Abstract
Objectives: To estimate risk of malignancy in patients with idiopathic inflammatory myositis (IIM) compared to patients with knee osteoarthritis (OA).
Methods: Patients with IIM and knee OA aged over 50, who had no history of malignancy, were identified using Korean National claims database from January 2012 to December 2014. They had been observed until a malignancy was diagnosed or up to the end of the study, December 2015. The incidence rate (IR) of malignancy in IIM patients was calculated and compared with knee OA patients using standardized incidence ratio (SIR).

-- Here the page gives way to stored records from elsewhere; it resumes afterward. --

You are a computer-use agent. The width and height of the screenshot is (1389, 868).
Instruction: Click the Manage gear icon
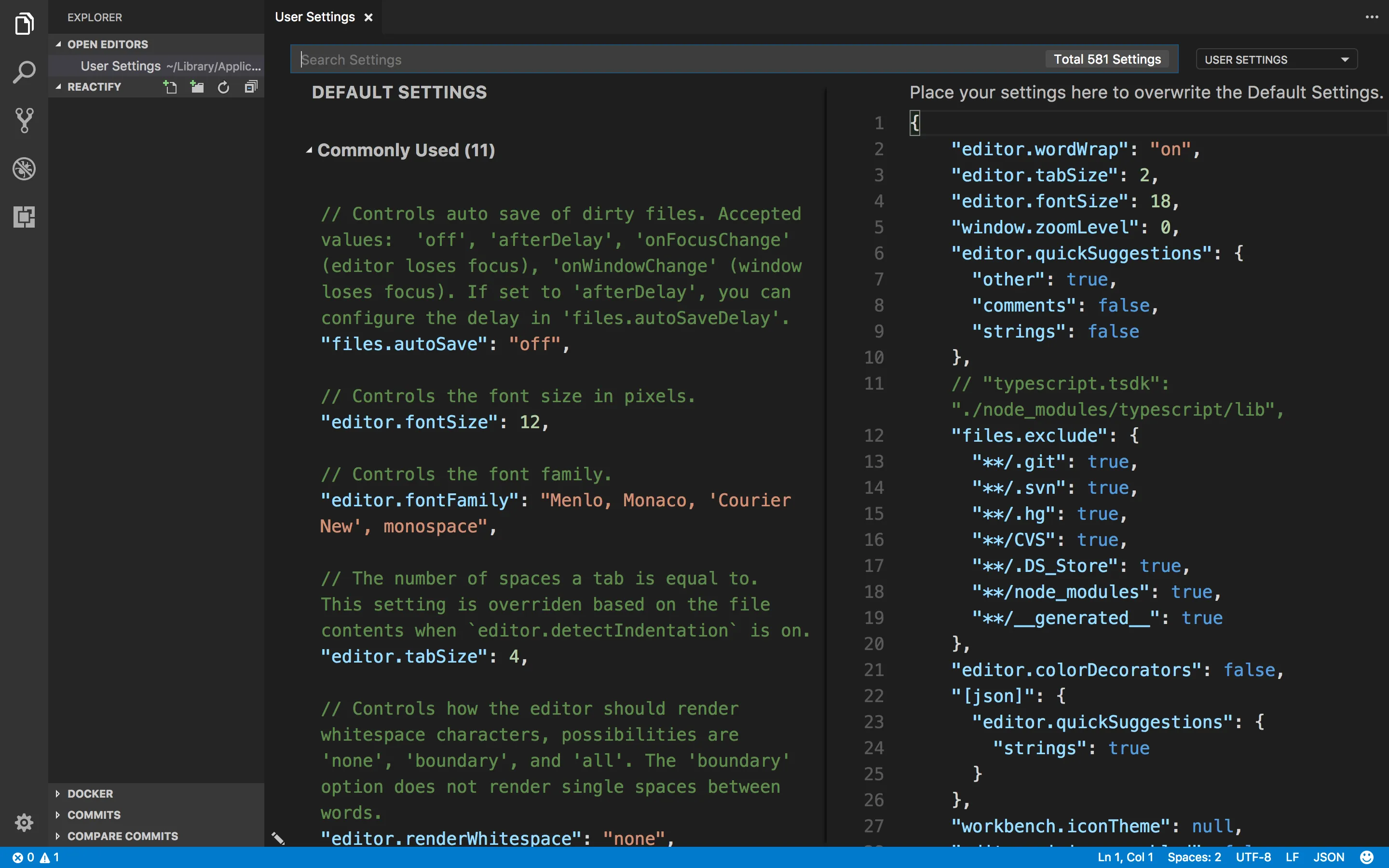(24, 822)
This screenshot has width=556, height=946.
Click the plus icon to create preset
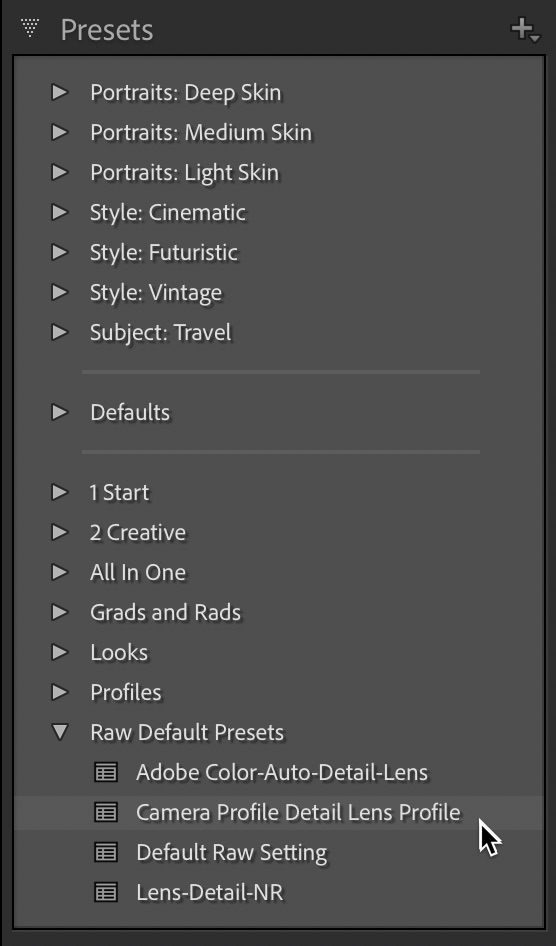[x=524, y=30]
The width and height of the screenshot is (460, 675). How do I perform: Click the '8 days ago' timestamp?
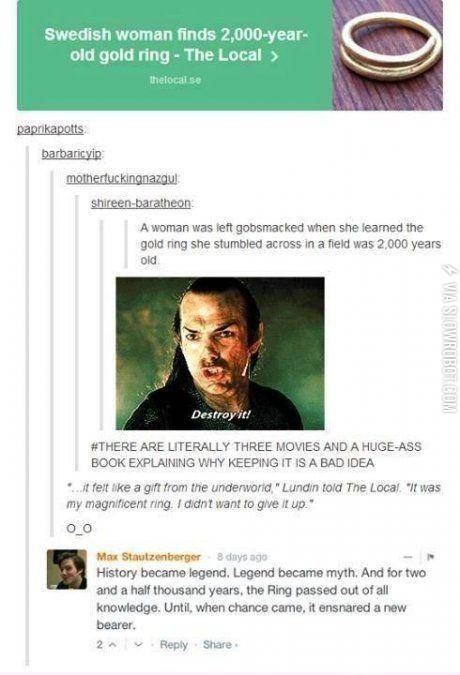point(242,557)
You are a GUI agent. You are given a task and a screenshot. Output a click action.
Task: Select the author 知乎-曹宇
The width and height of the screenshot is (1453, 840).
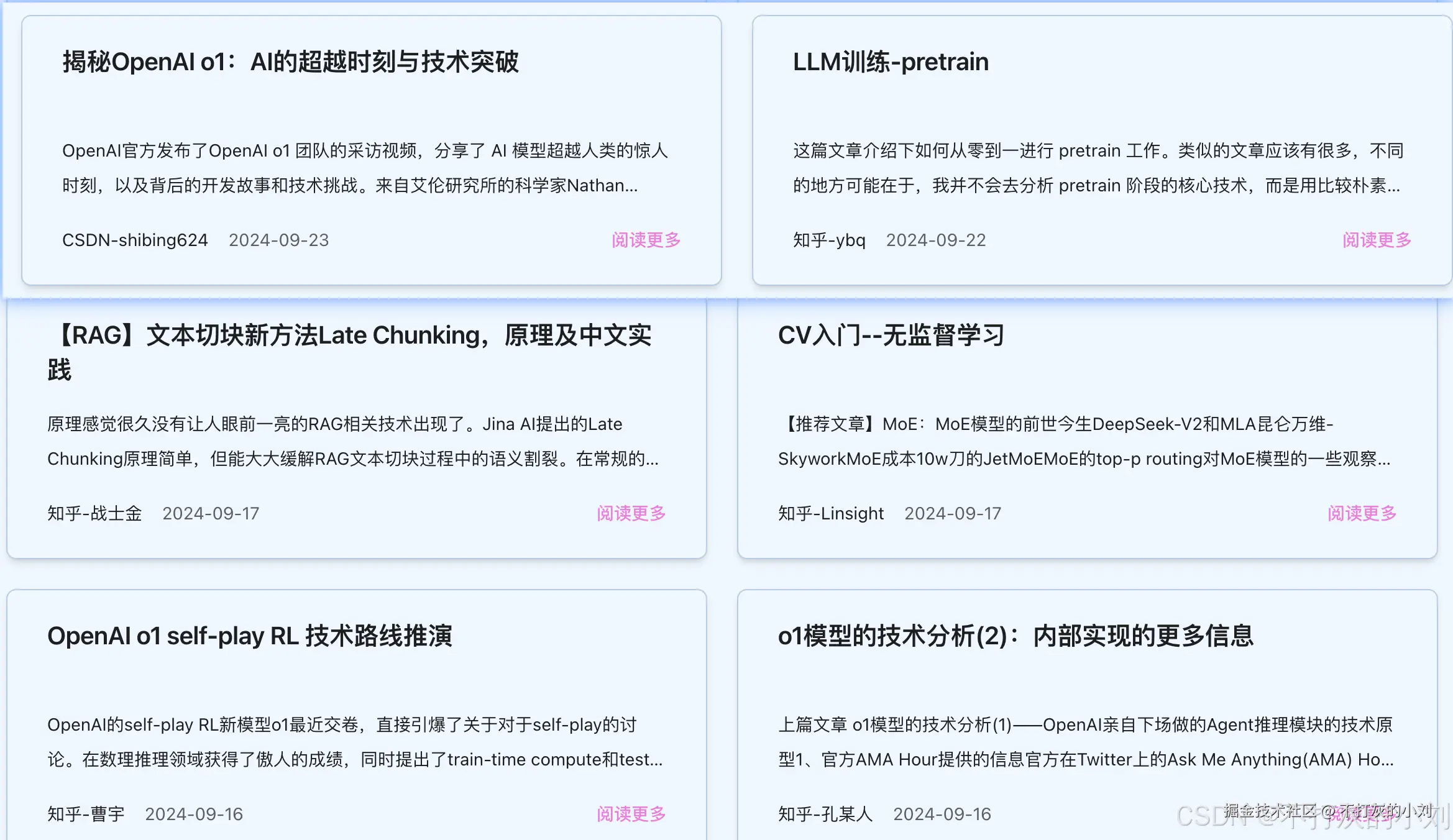(x=85, y=815)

Results: A total of 634 polymyositis (PM) and 556 dermatomyositis (DM) patients were included. Overall, 100 solid (IR 270.4/10,000 person-years (PY), 95% confidence interval (CI) 217.4–323.4) and 12 hematologic malignancies (IR 32.4/10,000 PY, 95% CI 14.1–50.8) occurred. Compared with knee OA, risk of overall (SIR 1.5, 95% CI 1.2–1.8), solid (SIR 1.4, 95% CI 1.1–1.6), and hematologic malignancy (SIR 5.7, 95% CI 2.5–9.0) were increased in IIM patients. This was due to increased incidence of malignancy in DM (hematologic malignancy, SIR 8.7, 95% CI 2.7–14.7, solid malignancy, SIR 1.5, 95% CI 1.1–1.9).
Conclusion: Patients with IIM, especially DM, have an increased risk of malignancy compared to patients with knee OA.
Author contributions
HK, YKS, DHY, and SKC contributed the study design, data analysis, and writing of the manuscript. SC, SGI, SYJ, EJJ had substantial contributions to the acquisition, statistical analysis, and interpretation of data. Also, all of the authors were involved in drafting the article or revising it critically for important intellectual content and final approval of the version to be submitted.
Ethics approval
This study was approved by the institutional review board (IRB) of Hanyang University Medical Center and was exempt from an IRB review because we used existing, publicly available data and the information of the subjects could not be identified directly or through identifiers linked to the subjects (IRB file No. HYUH 2017-09-009).
Informed consent
Informed consent was waived because we utilized a de-identified database which was opened to the public.
Conflict of interest
None.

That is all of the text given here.